TASK BRIEF = Reproduce the following lines verbatim, without changing any character.

DATASET RECORDS =
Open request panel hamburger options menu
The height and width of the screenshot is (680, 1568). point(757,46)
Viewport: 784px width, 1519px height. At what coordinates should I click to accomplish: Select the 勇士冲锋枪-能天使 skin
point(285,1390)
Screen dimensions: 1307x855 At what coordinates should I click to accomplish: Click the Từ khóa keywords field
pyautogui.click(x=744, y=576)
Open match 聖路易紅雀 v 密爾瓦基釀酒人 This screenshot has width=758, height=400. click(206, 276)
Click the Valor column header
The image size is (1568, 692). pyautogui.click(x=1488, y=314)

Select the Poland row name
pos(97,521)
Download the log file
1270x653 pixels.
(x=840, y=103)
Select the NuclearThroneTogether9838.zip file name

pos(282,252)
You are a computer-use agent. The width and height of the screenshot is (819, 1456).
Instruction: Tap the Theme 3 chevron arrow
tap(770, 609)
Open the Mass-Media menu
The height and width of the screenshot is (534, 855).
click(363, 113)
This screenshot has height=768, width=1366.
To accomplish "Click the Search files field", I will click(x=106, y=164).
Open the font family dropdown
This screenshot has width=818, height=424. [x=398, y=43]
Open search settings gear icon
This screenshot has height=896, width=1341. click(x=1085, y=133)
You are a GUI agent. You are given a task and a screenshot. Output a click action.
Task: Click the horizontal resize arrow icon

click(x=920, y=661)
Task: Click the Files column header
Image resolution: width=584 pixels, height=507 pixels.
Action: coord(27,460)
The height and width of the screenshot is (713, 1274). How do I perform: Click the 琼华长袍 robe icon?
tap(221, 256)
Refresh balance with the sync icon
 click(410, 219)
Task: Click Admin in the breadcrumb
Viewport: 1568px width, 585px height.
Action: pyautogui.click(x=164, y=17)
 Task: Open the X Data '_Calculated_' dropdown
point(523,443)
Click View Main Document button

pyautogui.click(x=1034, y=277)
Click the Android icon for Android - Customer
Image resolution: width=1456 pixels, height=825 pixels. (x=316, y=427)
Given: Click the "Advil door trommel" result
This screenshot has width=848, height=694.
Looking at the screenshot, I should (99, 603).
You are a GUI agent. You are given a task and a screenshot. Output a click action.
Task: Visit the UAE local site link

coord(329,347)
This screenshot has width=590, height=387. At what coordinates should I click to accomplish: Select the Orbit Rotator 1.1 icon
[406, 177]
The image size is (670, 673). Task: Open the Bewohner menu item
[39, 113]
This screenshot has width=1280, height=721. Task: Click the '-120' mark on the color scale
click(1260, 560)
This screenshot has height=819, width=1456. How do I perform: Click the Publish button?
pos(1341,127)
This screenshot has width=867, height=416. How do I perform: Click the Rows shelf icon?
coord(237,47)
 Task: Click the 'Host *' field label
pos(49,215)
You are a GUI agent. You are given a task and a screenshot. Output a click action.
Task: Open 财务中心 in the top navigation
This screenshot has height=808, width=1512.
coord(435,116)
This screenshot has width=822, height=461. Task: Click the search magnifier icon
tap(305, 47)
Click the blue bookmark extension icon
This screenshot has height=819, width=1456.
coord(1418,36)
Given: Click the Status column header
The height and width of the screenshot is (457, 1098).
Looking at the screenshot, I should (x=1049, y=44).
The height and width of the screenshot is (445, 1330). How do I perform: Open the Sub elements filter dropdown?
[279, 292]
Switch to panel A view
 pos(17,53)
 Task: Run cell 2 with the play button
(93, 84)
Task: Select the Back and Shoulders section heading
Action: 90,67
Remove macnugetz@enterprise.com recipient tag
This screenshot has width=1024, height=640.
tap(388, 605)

SOLUTION FOR THIS TASK =
Open request panel hamburger options menu
The height and width of the screenshot is (680, 1568). point(757,46)
Viewport: 784px width, 1519px height. At what coordinates should I click to accomplish: Select the 勇士冲锋枪-能天使 skin
point(285,1390)
Screen dimensions: 1307x855 At what coordinates should I click to accomplish: Click the Từ khóa keywords field
pyautogui.click(x=744, y=576)
Open match 聖路易紅雀 v 密爾瓦基釀酒人 This screenshot has width=758, height=400. click(206, 276)
Click the Valor column header
The image size is (1568, 692). pyautogui.click(x=1488, y=314)

Select the Poland row name
pos(97,521)
Download the log file
1270x653 pixels.
(x=840, y=103)
Select the NuclearThroneTogether9838.zip file name

pos(282,252)
You are a computer-use agent. The width and height of the screenshot is (819, 1456).
Instruction: Tap the Theme 3 chevron arrow
tap(770, 609)
Open the Mass-Media menu
The height and width of the screenshot is (534, 855).
click(363, 113)
This screenshot has height=768, width=1366.
To accomplish "Click the Search files field", I will click(x=106, y=164).
Open the font family dropdown
This screenshot has width=818, height=424. [x=398, y=43]
Open search settings gear icon
This screenshot has height=896, width=1341. click(x=1085, y=133)
You are a GUI agent. You are given a task and a screenshot. Output a click action.
Task: Click the horizontal resize arrow icon

click(x=920, y=661)
Task: Click the Files column header
Image resolution: width=584 pixels, height=507 pixels.
Action: coord(27,460)
The height and width of the screenshot is (713, 1274). How do I perform: Click the 琼华长袍 robe icon?
tap(221, 256)
Refresh balance with the sync icon
 click(410, 219)
Task: Click Admin in the breadcrumb
Viewport: 1568px width, 585px height.
Action: pyautogui.click(x=164, y=17)
 Task: Open the X Data '_Calculated_' dropdown
point(523,443)
Click View Main Document button

pyautogui.click(x=1034, y=277)
Click the Android icon for Android - Customer
Image resolution: width=1456 pixels, height=825 pixels. (x=316, y=427)
Given: Click the "Advil door trommel" result
This screenshot has width=848, height=694.
Looking at the screenshot, I should (99, 603).
You are a GUI agent. You are given a task and a screenshot. Output a click action.
Task: Visit the UAE local site link

coord(329,347)
This screenshot has width=590, height=387. At what coordinates should I click to accomplish: Select the Orbit Rotator 1.1 icon
[406, 177]
The image size is (670, 673). Task: Open the Bewohner menu item
[39, 113]
This screenshot has width=1280, height=721. Task: Click the '-120' mark on the color scale
click(1260, 560)
This screenshot has height=819, width=1456. How do I perform: Click the Publish button?
pos(1341,127)
This screenshot has width=867, height=416. How do I perform: Click the Rows shelf icon?
coord(237,47)
 Task: Click the 'Host *' field label
pos(49,215)
You are a GUI agent. You are given a task and a screenshot. Output a click action.
Task: Open 财务中心 in the top navigation
This screenshot has height=808, width=1512.
coord(435,116)
This screenshot has width=822, height=461. Task: Click the search magnifier icon
tap(305, 47)
Click the blue bookmark extension icon
This screenshot has height=819, width=1456.
coord(1418,36)
Given: Click the Status column header
The height and width of the screenshot is (457, 1098).
Looking at the screenshot, I should (x=1049, y=44).
The height and width of the screenshot is (445, 1330). How do I perform: Open the Sub elements filter dropdown?
[279, 292]
Switch to panel A view
 pos(17,53)
 Task: Run cell 2 with the play button
(93, 84)
Task: Select the Back and Shoulders section heading
Action: 90,67
Remove macnugetz@enterprise.com recipient tag
This screenshot has width=1024, height=640.
tap(388, 605)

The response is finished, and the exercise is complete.